Citation : 2011 Latest Caselaw 1802 Del
Judgement Date : 28 March, 2011

Delhi High Court
Shri Mahender Singh vs Shri J.K. Dass on 28 March, 2011
Author: Indermeet Kaur
*      IN THE HIGH COURT OF DELHI AT NEW DELHI

%                        Date of Judgment: 28.03.2011


+                  RSA No.37/2011 & CM Nos.2994-95/2011


SHRI MAHENDER SINGH                           ...........Appellant
            Through:           Mr.Sudesh Sharma, Advocate.

                   Versus

SHRI J.K. DASS                                   ..........Respondent
                   Through:    Nemo.


       CORAM:
       HON'BLE MS. JUSTICE INDERMEET KAUR

     1. Whether the Reporters of local papers may be allowed to
        see the judgment?

     2. To be referred to the Reporter or not?             Yes

     3. Whether the judgment should be reported in the Digest?
                                                          Yes

INDERMEET KAUR, J. (Oral)

1. This appeal has impugned the judgment and decree dated

22.09.2010 which had endorsed the findings of the trial Judge

dated 11.03.2010 whereby the suit filed by the plaintiff Mr. J.K.

Dass Gupta seeking recovery of Rs.2,50,000/- had been decreed in

his favour along with interest @ 6% per annum.

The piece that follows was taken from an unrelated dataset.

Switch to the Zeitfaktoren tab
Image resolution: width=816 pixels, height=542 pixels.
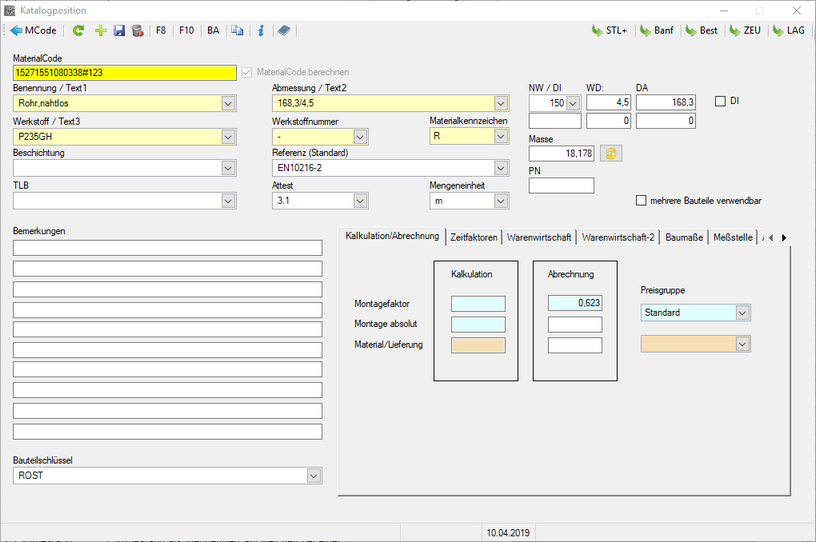473,237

2 The defendant before the trial Court is appellant before this

Court. He had admittedly not filed any written statement. No

defence had been led by him. The case of the plaintiff as is evident

from the record is that he had entered into an agreement to sell

dated 17.08.2005 with the defendant to purchase the ground floor

portion of property No. CS-91/425, Gali No. 8, East Azad Nagar in

the area of Village Ghondli, Illaqa Shahdara, Delhi comprising of

two rooms set. The total consideration amount was Rs.4,40,000/-. A

sum of Rs.1 lac had been paid by the plaintiff to the defendant;

balance of Rs.3,40,000/- was agreed to be paid on or before

17.11.2005 at which time vacant possession of the suit property

would be given to the plaintiff. A sum of Rs..50,000/- was paid by

the plaintiff to the defendant on 25.08.2005. Since the construction

of the building was on, the time for payment was extended up to

17.02.2006; thereafter time was again extended up to 30.07.2006.

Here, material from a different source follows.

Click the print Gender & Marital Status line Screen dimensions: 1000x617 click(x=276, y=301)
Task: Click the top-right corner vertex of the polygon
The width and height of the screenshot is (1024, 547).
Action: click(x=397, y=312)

On 27.07.2006, the plaintiff had approached the defendant for

taking possession of the suit property and to make balance

payment but the defendant refused. On 12.09.2006, the plaintiff

visited the proposed flat and saw that it was in occupation of a

third party. The plaintiff was cheated by the defendant. He lodged

criminal complaints. He issued notice for recovery of the

aforenoted amount which has been paid by him to the defendant

which had not been heeded. The entire documentary evidence had

been proved by the plaintiff; agreement to sell is Ex.PW-1/2; legal

notice is Ex. PW1/3; receipt is Ex. PW-1/4; criminal complaint is Ex.

PW-1/5; another legal notice dated 09.06.2009 along with postal

receipt had been proved as Ex. PW-1/10. Contention of the plaintiff

remained unchallenged. Written statement was not filed. Suit of

the plaintiff was decreed.

3. In appeal, this finding was endorsed. The impugned judgment

noted that the defendant had never contended that he had not

received any amount from the plaintiff or that he was not the

owner of the property for which he had entered into an agreement

to sell. The impugned judgment had also noted that inspite of

sufficient opportunities having been granted to the defendant to fie

his written statement he did not avail of this opportunity. Ex. PW-

1/2 had also been scrutinized by the first appellate court who had

drawn a conclusion that the time for payment had been extended

by the parties first up to 17.02.2006 and again up 30.07.2006. The

defence of the defendant had no merit. Suit was accordingly

decreed. The impugned judgment had endorsed this finding.

4. This is a second appeal court. It is not a third fact finding

court. It cannot delve into facts unless the fact findings are

perverse. No such perversity has been pointed out.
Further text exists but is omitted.